"Don't let the primer get wet.".... the primer's wet...

Naturally after we spent the greater part of the last 2 days prepping, taping sanding, and laying on a coat of primer, the rains came.
Now, as far as I can have heard tell, you can't let the primer get wet. It absorbs moisture, or something like that, and then when paint is put over it, that moisture is trapped underneath.
I'm sure all sorts of calamities follow.
It will end with the boat sinking.
If you don't already know this, in my mind,every boat problem results in the boat sinking. Oh it may not happen right off, but it is there, ever looming in the future that is fated because we screwed up somehow.
So now we have the dreaded "wet primer" and there's no telling how quickly we will succumb. I know we are currently on the hard, but one never knows.
Oh, Lordy, Al just said there's water at the bottom of the stepladder.
Wait, that's our moat.

Painting the day away

I put a first coat of primer on the boat today. We learned a few things.
I am not a good painter.
Al is a worse painter.
I'm going to try and get better before the final top coat. That's about three or four coats away.
Al is going to stay away from the paint. There is no hope for him.
In my defence, the boot-stripe coat looked better than the sheer that I applied first. I should have done the boot-stripe first.
Everyone expects your waterline to look like crap anyway.
Tomorrow I get to sand a lot of the mistakes off and try and be a better painter.
I had hoped to wash the mast and give it a coat of wax.
I was too busy with the primer.
I had hoped that Al would have washed the mast and gave it a coat of wax.
Tomorrow, maybe I will have time to wash the mast and give it a coat of wax.
I know I'll have time, my painting speed has improved.
That means that my coats look like crap faster.

Ode to Yellow

Ode to Yellow





To yellow paint upon my counter


The red is dead and it must go.


The prep is set


It must be followed


Wash, sand,wipe with solvent x2.


The fantasy is resplite


Reality is upon us.


I hang over eighteen feet


Of hard ground


Upside down and through the lifelines


My thoughts are few


“don’t fall”


“can’t work with broken bones”.


Al sands standing on the scaffold.


I have suddenly developed a phobia


Of heights.


I can’t go up, so I hang over the edge.


Yellow seems so far away….

Placate the Fan

So I have been asked to visually describe "pretty junky". always happy to oblige my fan (although I think there may be three fans,but I digress) Since this is a rare occasion indeed, it has stopped raining long enough for me to discover that the boat was landed in the middle of a depression on the ground.

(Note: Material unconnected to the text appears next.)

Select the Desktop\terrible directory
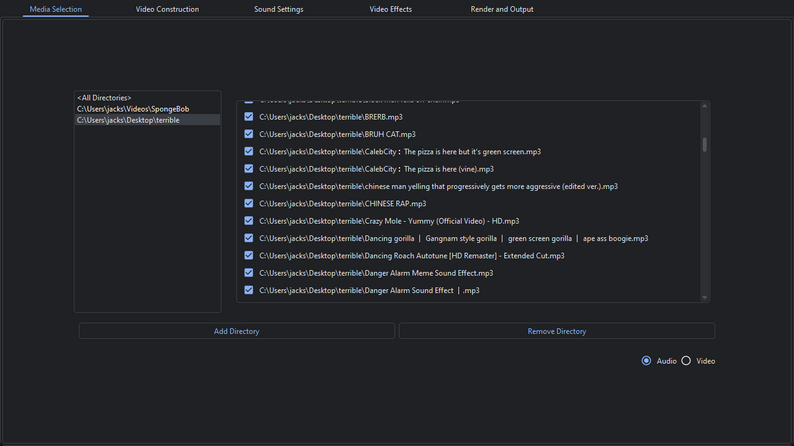Image resolution: width=794 pixels, height=446 pixels. click(x=128, y=120)
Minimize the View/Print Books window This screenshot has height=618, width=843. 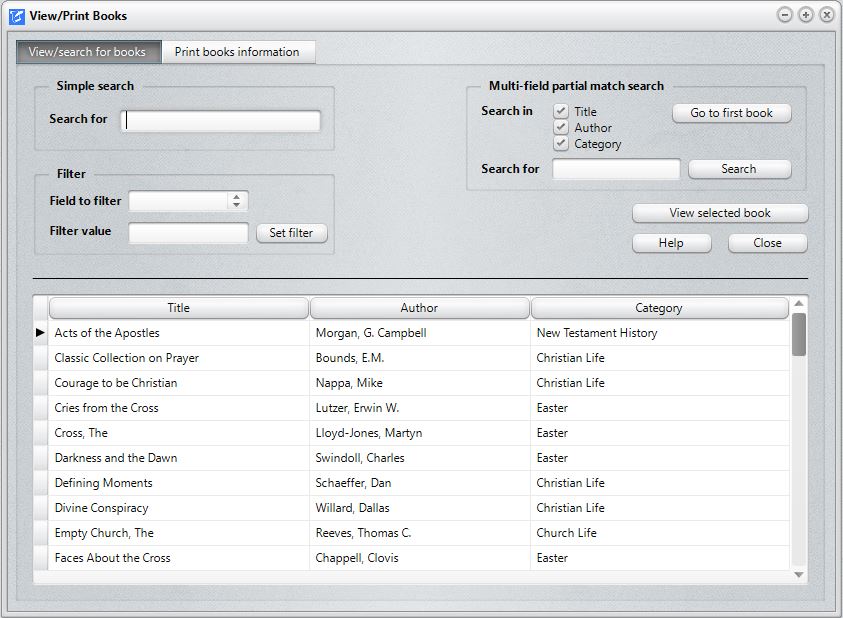pyautogui.click(x=785, y=15)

We are sitting on the hard, in our own private moat. Thanks, yard apes!
 Mentally evaluating the pros and cons of donning the sea boots to wash the topsides. Thinking it might be more of a clean the cockpit kinda day. No, you do not get to see the junky cockpit, as I am adding that pile momentarily to the junky interior.
Be warned..... these pictures may be disturbing to animals, small children and OCD cruisers.




And the rains came

Cooler weather and some torrential storms greeted us this morning. So instead of our plans to continue scrubbing the topsides in prep for the wax job, we are left floundering down below.
We can no longer move our little piles of crap from one side of the salon to the other to fool ourselves into thinking we are getting something done, we have too much stuff stacked up now that the mast is out and the table is resting on the salon seats. We still have our large jib also on the seats. Obviously, we aren't using our salon seats. Add to that mess, the cabinet housings and drawers we had to remove to access the wiring, and well, it is pretty junky looking down here right now.
Time for a road trip. We need to go to the post office to mail a letter, and who knows what other mischief we can find out there. It's for sure not much will be going on here.
Frankly I was surprised any of the yard apes showed up today at all. They were hiding out at the office earlier. They probably scattered as soon as the rain started. We are waiting on one particular ape to do the mast work. Naturally, he is on vacation right now. Maybe that's why it took a week to pull the mast....

Wired, not any more!

Last night we spent several hours chasing down, finding and then pulling wires in anticipation of today's mast pull event. At one point Al got overtired and began attacking some barely visible wood trim with a pry bar. Yikes! I stopped him, and together we figured out the most likely "removable" route that the wires had to go through. It involved removing 2 cabinets, six drawers, and part of a trim area (with screws... always look for the screws).
We discovered a good three hundred feet of wire, cable and rejects from previous projects on the boat over the years. It's all sitting on the sole of the salon, neatly coiled as I write this. I'll have to ask Al why, as I don't want it back in the boat for any reason. We worked well into the night, removing all these wires so that the way is clear for the mast to get pulled today. Al is making sure nothing is standing in the way of them doing that. Now we just need to see if they are going to. Hark, they are knocking on the hull now! Gotta go!